*** Opening Given information ***

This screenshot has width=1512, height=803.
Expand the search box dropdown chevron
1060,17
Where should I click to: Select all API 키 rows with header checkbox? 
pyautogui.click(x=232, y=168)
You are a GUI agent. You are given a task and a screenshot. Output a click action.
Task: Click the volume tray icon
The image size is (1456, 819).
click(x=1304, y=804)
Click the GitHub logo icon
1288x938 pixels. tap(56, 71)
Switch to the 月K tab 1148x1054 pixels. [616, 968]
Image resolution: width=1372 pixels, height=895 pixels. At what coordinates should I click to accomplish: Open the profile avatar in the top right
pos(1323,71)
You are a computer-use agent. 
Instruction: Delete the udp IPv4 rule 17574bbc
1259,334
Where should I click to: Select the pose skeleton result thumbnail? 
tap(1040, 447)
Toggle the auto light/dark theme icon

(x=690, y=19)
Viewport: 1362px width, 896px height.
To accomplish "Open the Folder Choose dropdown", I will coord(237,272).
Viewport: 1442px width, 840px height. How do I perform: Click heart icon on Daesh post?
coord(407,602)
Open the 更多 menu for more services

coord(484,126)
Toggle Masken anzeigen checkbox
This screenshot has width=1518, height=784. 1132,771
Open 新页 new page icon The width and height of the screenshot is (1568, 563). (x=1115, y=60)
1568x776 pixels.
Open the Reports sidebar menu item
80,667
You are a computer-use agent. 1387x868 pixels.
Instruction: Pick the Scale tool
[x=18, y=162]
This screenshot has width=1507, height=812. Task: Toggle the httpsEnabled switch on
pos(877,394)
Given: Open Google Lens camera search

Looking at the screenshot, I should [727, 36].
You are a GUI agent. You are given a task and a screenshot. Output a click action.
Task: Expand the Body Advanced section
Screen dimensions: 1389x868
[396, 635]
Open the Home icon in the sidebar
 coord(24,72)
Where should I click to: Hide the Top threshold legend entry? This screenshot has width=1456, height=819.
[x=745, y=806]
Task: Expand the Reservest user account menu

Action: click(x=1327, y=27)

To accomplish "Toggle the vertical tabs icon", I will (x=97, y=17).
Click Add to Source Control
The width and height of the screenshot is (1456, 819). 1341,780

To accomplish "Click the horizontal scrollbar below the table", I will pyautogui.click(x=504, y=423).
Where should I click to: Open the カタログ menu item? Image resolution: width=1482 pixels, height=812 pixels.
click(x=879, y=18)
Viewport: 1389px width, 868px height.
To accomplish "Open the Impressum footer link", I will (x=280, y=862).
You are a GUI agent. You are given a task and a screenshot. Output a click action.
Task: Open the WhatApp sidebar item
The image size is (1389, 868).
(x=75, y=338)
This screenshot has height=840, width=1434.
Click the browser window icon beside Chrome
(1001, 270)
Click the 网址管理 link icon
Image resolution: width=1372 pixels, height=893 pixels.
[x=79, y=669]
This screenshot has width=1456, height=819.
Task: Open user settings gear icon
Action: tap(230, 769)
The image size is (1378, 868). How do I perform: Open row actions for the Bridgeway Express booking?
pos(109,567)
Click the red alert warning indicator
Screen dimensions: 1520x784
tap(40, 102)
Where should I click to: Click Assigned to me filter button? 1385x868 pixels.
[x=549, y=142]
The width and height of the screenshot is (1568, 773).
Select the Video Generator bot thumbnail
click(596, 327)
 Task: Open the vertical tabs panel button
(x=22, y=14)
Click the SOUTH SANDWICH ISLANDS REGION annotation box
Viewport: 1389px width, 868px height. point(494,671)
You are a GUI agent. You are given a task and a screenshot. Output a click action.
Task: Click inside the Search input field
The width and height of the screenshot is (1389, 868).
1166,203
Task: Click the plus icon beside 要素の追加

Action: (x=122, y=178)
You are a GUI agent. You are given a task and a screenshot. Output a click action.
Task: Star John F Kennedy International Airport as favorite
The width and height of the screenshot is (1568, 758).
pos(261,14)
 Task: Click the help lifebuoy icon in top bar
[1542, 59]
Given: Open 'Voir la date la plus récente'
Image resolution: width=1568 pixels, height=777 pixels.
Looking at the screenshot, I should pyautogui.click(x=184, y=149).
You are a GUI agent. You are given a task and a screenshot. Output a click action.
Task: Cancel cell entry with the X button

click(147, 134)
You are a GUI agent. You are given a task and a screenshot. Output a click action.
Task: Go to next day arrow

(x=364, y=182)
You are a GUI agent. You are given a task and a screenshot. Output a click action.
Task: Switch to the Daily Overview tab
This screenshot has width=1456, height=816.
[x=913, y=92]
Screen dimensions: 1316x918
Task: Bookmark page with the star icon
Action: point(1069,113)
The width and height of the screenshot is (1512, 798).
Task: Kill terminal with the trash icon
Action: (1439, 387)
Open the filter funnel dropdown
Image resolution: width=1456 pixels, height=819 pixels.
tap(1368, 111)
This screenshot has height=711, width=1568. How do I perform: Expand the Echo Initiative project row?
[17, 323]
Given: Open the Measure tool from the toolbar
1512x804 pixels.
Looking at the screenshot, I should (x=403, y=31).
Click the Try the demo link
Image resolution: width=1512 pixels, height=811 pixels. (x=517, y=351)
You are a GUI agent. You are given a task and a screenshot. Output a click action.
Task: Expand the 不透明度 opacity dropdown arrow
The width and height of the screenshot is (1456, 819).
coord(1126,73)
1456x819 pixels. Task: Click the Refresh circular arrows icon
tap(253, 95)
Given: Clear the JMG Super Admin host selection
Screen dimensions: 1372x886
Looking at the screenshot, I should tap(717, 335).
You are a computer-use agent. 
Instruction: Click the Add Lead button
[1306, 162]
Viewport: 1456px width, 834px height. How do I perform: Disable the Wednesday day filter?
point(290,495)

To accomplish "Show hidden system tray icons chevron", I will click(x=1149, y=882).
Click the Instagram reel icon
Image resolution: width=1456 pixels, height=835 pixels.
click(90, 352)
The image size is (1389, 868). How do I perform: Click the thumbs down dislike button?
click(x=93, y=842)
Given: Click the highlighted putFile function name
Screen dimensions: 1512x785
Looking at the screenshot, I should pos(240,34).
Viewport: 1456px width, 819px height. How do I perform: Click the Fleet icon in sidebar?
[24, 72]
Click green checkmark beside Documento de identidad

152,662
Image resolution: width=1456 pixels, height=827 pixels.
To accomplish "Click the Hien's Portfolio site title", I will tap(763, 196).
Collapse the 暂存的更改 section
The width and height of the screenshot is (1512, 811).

*** Closing Given information ***

> _Task description_
Only the lines above from the one with "Given: Open the Measure tool from the toolbar" up to and including the one with "Click the Instagram reel icon" should be repeated, exactly as written.

> _Result_
Given: Open the Measure tool from the toolbar
1512x804 pixels.
Looking at the screenshot, I should (x=403, y=31).
Click the Try the demo link
Image resolution: width=1512 pixels, height=811 pixels. (x=517, y=351)
You are a GUI agent. You are given a task and a screenshot. Output a click action.
Task: Expand the 不透明度 opacity dropdown arrow
The width and height of the screenshot is (1456, 819).
coord(1126,73)
1456x819 pixels. Task: Click the Refresh circular arrows icon
tap(253, 95)
Given: Clear the JMG Super Admin host selection
Screen dimensions: 1372x886
Looking at the screenshot, I should tap(717, 335).
You are a computer-use agent. 
Instruction: Click the Add Lead button
[1306, 162]
Viewport: 1456px width, 834px height. How do I perform: Disable the Wednesday day filter?
point(290,495)

To accomplish "Show hidden system tray icons chevron", I will click(x=1149, y=882).
Click the Instagram reel icon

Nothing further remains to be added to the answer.